→ **YOUR INSTRUCTIONS**:
Render everything in the listing from the line containing "This screenshot has width=864, height=1152." down to the line containing "[x=341, y=342]" as a Markdown table with the columns Row and Line, skipping blank lines.

→ **ITEMS**:
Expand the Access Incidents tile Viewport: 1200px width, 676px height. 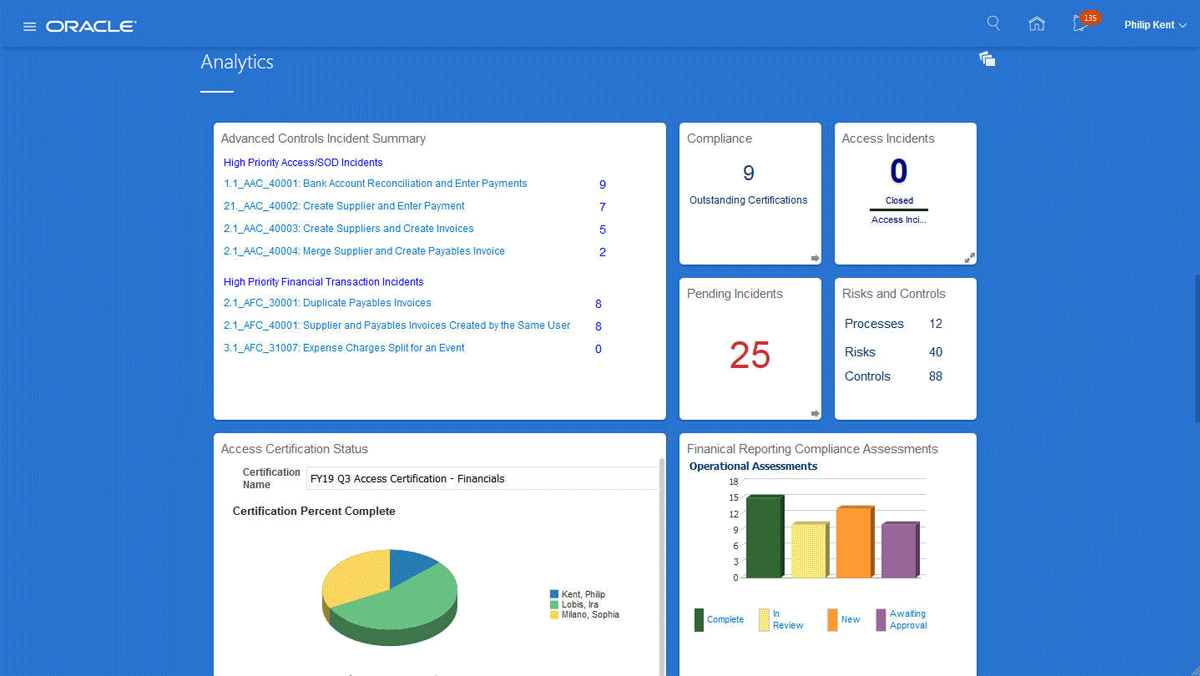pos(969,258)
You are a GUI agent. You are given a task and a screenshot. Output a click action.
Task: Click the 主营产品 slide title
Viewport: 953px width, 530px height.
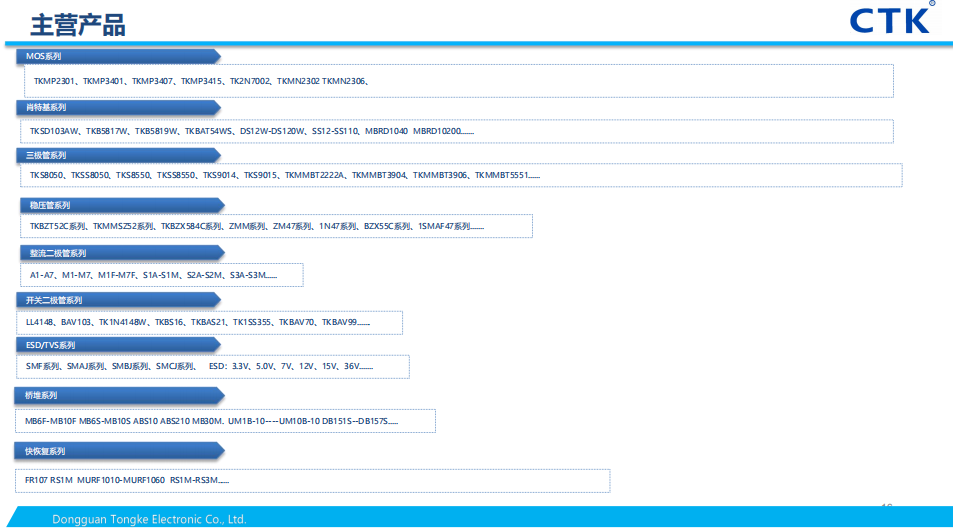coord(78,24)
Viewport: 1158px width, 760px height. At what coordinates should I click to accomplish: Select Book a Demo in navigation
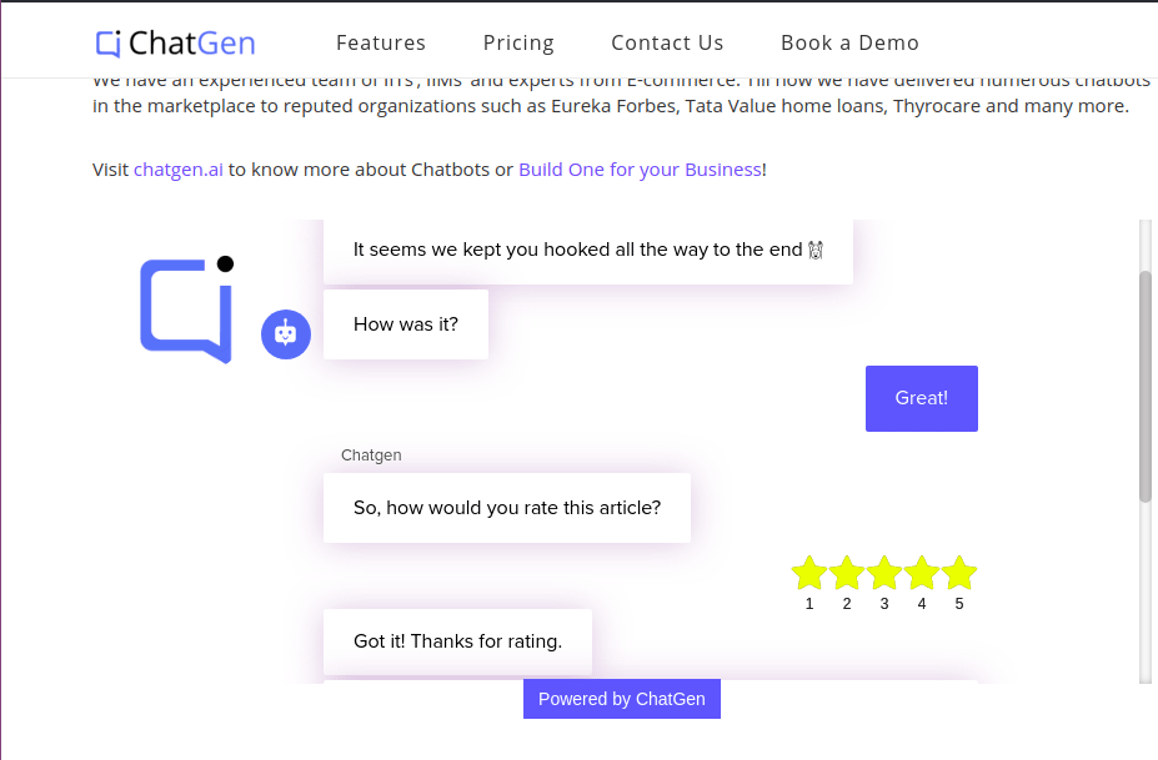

--

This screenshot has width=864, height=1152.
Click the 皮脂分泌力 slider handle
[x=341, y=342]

→ **SOLVED EXERCISE**:
| Row | Line |
|---|---|
| 1 | This screenshot has width=864, height=1152. |
| 2 | Click the 皮脂分泌力 slider handle |
| 3 | [x=341, y=342] |